A Suffolk man who was jailed more than a decade ago for downloading more than 15,000 indecent photographs of children has been jailed again after police found a further 150,000 indecent images of children on his computer equipment.
Stephen Harris, of Prince of Wales Close, Bury St Edmunds, was sentenced to 12 months in prison at Ipswich Crown Court in 2008 and ordered to be put on the sex offenders' register.
As well as the prison sentence, he was also made the subject of a sexual offences prevention order.
On Friday (July 8) 64-year-old Harris was back before the court after admitting breaching the sexual offences prevention order on or before February 25 last year by accessing file sharing and peer-to-peer software.

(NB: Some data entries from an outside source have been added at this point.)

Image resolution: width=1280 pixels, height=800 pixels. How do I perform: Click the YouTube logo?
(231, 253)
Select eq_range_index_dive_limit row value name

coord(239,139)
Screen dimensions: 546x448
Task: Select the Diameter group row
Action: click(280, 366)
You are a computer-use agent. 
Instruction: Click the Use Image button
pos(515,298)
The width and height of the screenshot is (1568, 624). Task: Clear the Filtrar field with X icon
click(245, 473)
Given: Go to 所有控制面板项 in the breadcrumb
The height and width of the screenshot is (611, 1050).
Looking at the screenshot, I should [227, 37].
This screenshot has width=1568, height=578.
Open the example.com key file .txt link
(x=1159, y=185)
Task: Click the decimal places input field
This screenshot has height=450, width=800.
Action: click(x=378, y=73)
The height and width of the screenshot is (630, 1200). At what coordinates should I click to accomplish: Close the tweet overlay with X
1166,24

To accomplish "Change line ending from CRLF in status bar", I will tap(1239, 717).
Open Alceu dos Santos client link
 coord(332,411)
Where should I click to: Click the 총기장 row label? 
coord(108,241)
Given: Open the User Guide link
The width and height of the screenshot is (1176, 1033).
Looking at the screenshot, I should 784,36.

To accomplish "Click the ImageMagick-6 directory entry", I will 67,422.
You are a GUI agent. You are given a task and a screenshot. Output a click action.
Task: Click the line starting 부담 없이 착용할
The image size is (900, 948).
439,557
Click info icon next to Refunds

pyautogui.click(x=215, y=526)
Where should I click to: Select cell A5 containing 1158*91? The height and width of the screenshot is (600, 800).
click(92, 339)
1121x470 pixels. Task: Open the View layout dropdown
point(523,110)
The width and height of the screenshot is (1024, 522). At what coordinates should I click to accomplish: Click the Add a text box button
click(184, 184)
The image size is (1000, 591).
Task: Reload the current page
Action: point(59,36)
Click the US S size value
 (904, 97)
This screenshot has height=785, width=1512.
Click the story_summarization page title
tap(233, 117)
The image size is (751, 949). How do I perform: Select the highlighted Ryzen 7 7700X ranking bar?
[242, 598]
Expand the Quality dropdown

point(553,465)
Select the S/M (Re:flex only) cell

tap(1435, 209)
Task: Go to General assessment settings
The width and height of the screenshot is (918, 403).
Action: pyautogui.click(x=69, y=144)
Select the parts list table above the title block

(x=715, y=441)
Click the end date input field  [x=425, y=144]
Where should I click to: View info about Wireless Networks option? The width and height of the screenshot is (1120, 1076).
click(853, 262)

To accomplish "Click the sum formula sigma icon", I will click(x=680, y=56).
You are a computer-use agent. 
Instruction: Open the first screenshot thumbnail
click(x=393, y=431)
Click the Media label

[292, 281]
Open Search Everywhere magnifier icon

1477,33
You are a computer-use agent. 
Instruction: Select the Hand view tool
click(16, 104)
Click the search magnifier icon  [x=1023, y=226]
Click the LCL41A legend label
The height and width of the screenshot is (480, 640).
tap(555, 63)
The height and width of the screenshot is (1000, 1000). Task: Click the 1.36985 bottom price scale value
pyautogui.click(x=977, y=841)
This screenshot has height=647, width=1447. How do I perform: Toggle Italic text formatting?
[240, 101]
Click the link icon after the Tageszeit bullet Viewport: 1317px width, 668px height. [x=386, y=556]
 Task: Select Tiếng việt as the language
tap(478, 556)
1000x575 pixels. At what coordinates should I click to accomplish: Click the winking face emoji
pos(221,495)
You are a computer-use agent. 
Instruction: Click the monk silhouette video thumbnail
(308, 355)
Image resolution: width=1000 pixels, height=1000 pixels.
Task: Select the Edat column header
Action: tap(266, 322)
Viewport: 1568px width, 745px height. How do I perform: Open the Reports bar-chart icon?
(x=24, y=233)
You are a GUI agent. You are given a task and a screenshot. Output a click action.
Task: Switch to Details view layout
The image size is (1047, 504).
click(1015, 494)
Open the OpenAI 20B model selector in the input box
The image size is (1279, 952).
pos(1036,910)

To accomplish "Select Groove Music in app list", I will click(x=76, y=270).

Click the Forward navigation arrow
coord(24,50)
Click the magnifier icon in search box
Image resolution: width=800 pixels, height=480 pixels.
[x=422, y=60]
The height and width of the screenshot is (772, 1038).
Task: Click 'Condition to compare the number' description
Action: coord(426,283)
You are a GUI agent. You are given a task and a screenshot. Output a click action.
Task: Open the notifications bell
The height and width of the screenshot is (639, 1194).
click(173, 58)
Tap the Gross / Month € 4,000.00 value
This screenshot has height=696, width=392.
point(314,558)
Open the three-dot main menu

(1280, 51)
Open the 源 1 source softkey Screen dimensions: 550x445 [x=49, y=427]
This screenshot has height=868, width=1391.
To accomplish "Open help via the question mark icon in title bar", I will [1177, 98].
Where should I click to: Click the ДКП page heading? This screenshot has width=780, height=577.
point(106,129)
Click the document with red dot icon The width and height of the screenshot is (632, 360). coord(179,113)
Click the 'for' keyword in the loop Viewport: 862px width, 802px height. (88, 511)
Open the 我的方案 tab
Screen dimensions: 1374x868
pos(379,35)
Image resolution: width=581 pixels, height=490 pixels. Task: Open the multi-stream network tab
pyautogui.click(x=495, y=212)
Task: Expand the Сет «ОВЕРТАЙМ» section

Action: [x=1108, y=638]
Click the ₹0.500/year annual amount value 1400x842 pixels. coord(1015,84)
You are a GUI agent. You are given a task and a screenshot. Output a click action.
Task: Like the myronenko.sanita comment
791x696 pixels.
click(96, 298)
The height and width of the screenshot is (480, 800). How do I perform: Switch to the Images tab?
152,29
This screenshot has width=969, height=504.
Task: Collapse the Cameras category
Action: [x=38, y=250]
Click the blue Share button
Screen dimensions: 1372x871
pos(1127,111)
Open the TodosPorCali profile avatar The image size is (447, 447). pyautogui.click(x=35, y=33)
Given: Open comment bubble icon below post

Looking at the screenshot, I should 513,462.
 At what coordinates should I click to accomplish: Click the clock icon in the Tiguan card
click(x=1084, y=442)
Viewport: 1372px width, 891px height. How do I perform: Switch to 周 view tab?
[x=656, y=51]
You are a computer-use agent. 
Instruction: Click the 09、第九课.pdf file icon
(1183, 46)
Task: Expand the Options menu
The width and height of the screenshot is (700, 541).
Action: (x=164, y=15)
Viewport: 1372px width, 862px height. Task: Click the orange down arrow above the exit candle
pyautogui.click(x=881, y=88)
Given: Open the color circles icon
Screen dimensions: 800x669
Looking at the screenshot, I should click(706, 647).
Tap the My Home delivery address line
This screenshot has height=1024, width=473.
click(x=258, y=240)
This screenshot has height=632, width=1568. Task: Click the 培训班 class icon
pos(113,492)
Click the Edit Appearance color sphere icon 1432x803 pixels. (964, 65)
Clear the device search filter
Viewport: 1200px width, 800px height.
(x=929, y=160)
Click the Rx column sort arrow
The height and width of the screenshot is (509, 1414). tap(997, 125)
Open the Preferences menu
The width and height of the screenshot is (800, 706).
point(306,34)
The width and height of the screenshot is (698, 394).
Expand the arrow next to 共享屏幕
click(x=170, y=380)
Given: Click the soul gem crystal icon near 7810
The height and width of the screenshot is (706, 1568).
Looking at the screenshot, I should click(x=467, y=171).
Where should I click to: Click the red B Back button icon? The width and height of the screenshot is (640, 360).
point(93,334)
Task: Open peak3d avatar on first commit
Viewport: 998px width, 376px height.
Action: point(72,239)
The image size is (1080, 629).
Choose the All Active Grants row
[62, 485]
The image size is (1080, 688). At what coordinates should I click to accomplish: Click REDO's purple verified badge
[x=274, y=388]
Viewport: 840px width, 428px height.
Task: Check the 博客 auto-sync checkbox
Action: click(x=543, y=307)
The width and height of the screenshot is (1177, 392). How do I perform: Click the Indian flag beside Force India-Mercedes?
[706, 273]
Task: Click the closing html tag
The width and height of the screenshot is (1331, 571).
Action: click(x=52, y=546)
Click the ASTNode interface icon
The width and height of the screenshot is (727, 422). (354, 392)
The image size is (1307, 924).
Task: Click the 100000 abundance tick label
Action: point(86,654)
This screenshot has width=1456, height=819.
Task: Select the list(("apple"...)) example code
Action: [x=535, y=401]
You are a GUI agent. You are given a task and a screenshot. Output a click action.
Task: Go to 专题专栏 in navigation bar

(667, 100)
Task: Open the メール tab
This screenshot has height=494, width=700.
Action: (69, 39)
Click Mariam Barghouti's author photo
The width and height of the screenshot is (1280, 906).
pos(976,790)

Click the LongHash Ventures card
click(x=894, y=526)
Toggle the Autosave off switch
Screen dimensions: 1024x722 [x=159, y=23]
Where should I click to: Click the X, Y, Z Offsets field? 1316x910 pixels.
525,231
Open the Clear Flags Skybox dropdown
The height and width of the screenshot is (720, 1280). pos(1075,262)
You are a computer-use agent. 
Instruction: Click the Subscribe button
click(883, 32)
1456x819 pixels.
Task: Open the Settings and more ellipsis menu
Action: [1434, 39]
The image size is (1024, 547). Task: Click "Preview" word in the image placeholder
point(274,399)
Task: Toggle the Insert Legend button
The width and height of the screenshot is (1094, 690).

He also admitted three offences of making indecent images and possessing prohibited images of children.
Sheilagh Davies, prosecuting, said that when devices belonging to Harris were analysed they were found to contain 1,279 indecent images of children and two movies in the most serious level A category, 1,558 indecent images of children in category B and 155,000 in the lowest level C category.
She said that Harris had been frank with police and had admitted that viewing indecent images of children had become an “obsession “.
He described what he’d done as “shameful and embarrassing” and said he thought his interest in the images would wane as he got older.
In addition to being jailed for 18 months, he was made the subject of a sexual harm prevention order for 10 years and was ordered to sign the sex offenders’ register for the same period.
Andrew Thompson, for Harris, said his client had not been in any trouble since receiving the prison sentence in 2008.
He said that when Harris was jailed in 2008 he hadn’t received any intervention in the form of a sex offenders’ programme and hadn’t attended such a course on his release.
“He clearly has an ongoing problem of significance that needs to be addressed,” said Mr Thompson.
He said that public protection officers had stopped visiting Harris in 2018 and were therefore no longer monitoring his use of his computer equipment.